The answer: fair to middling.
From a distance, it looks good: statewide gaming win up 1 percent. Las Vegas Strip casinos are up 6 percent. Even Washoe County, with Reno and the North Shore of Lake Tahoe, is doing well, with a 7 percent bump in win.
But looking closer, things don’t look so hot. To understand why, we need to look at the role baccarat plays in the overall revenue picture.
Baccarat, if you’ve misplaced the memo, is a card game that’s played mostly by high rollers. The vast majority of baccarat games are played in a score of Strip casinos.
That being said, back in the middle of the last decade, baccarat accounted for about 5 percent of Nevada’s total gaming win.

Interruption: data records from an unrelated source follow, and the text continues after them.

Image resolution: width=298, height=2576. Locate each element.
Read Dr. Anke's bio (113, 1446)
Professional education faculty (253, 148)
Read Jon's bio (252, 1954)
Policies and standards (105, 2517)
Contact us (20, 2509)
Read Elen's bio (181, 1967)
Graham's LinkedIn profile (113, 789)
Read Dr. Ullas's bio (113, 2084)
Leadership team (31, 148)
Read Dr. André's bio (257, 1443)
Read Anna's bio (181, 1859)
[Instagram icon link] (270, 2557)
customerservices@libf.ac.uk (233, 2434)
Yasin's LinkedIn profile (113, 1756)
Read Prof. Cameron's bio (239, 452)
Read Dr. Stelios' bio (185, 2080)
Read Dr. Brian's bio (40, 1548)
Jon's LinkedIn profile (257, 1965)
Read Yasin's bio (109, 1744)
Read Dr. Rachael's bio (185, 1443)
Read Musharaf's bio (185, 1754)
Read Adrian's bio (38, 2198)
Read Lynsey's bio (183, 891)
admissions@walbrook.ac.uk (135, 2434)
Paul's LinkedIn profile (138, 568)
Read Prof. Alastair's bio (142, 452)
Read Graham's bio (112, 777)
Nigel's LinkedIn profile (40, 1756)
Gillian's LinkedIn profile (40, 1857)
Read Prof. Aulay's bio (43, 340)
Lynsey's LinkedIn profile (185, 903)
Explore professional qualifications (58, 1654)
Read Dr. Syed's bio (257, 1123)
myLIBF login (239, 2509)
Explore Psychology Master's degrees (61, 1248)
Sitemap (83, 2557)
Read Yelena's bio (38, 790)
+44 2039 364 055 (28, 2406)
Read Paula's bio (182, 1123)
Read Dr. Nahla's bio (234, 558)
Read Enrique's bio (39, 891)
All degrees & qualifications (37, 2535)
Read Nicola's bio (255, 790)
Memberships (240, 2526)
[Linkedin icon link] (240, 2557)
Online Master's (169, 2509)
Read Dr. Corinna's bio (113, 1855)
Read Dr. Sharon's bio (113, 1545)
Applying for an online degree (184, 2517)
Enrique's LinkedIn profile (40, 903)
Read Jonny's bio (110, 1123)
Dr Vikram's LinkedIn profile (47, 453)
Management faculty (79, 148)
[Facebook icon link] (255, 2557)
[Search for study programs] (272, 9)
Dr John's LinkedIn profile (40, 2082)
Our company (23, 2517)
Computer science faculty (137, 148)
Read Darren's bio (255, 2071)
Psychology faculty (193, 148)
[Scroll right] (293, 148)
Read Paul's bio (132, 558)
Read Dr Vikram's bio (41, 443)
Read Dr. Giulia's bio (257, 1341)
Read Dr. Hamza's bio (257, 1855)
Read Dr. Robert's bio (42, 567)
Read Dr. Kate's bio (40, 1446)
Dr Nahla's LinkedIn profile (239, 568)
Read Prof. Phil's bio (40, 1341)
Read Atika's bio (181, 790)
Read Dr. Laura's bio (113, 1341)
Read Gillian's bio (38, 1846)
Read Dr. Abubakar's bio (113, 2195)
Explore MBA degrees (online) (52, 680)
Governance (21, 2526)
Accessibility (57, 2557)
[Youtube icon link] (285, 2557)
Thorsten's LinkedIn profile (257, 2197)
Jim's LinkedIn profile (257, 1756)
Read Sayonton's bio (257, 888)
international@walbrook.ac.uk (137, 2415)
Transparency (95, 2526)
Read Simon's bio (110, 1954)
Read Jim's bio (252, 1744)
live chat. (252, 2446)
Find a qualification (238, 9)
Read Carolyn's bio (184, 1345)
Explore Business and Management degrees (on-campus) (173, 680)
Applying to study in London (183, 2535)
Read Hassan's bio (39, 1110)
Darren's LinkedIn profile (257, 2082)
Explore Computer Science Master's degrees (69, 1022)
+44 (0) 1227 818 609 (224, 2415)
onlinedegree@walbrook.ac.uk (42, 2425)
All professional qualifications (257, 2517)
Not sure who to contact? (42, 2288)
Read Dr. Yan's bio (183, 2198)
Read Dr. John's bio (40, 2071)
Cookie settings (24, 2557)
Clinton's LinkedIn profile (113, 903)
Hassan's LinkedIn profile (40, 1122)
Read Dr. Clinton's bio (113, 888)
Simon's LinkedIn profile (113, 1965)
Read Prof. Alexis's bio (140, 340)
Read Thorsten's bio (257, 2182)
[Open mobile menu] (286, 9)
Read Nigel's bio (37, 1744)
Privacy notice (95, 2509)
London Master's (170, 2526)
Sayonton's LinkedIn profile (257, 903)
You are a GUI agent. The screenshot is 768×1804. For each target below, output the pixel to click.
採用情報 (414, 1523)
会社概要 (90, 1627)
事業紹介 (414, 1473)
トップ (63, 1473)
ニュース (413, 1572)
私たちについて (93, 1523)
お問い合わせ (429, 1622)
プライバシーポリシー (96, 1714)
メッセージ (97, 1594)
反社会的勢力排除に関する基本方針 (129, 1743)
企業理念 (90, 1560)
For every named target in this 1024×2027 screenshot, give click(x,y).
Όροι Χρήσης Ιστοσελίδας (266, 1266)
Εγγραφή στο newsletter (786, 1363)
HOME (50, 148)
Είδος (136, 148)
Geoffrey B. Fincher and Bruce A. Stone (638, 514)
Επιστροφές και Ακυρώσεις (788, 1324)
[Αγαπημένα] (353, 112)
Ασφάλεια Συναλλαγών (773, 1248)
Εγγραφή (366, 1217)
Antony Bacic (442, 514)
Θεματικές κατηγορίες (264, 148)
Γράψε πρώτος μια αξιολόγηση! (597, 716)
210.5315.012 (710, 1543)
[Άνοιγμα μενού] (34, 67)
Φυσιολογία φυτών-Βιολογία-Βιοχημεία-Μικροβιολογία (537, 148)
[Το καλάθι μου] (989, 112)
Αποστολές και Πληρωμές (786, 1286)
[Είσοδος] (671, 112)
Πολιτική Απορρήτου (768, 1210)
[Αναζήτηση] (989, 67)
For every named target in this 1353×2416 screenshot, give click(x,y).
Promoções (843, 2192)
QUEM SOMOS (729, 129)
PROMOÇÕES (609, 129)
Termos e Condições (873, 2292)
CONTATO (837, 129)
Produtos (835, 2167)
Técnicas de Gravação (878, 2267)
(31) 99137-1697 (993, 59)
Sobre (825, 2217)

In May 2013, it represented 10 percent of the total win. That’s right: one game in a half-dozen or so Strip casinos was responsible for about one dollar in every 10 made in every casino statewide. To put it in perspective, there are more than 300 casinos and 157,000 slot machines in Nevada.
So it’s clear that baccarat is in the driver’s seat. That’s a problem, because it’s not a steady driver. Oh, it’s capable of doing fantastic things, but it’s not the most consistent of motorists. Because of the high volumes of money wagered by relatively small numbers of players, there’s a lot of volatility in the game’s hold percentage, or the amount of money bet that casinos keep. Games like blackjack crunch along relatively steadily, with their hold percentages (on the statewide level) never deviating too far from their expected averages. Baccarat, though, is all over the place. It’s usually somewhere around 11 percent, but can zoom as high as 20 percent and below 4 percent.
In May 2012, baccarat hold was only 8 percent. Gaming executives wept (well, metaphorically at least). That led to an easy comparison in May 2013. Baccarat hold returned to normal, leading to an apparent jump in profitability for the state’s casinos.
But in fact, overall levels of play fell. High rollers bet less this May than last; casinos just won more. Slot players and other table players also bet less this year than last.
May confirms the direction that Nevada’s gaming industry is headed for the foreseeable future: increasingly dependent on the whims of baccarat fate, with a broader “mass market” rebound still frustratingly out of reach. We are supposedly three years into the “recovery,” but we remain far from the gaming industry’s pre-recession highs.
Tellingly, the new casino projects announced are eschewing the traditional slot player base that built the modern Strip. Resorts World will presumably draw on parent company Genting’s expertise in catering to Asian players, particularly high rollers, and SLS Las Vegas is pitching itself as a hotel with premium nightclubs, dining, and retail that also has a casino. Those who have skin in the game, it appears, have already adjusted to a spending profile that’s changed, seemingly for good, since the recession. May 2013 is just another data point proving that thesis.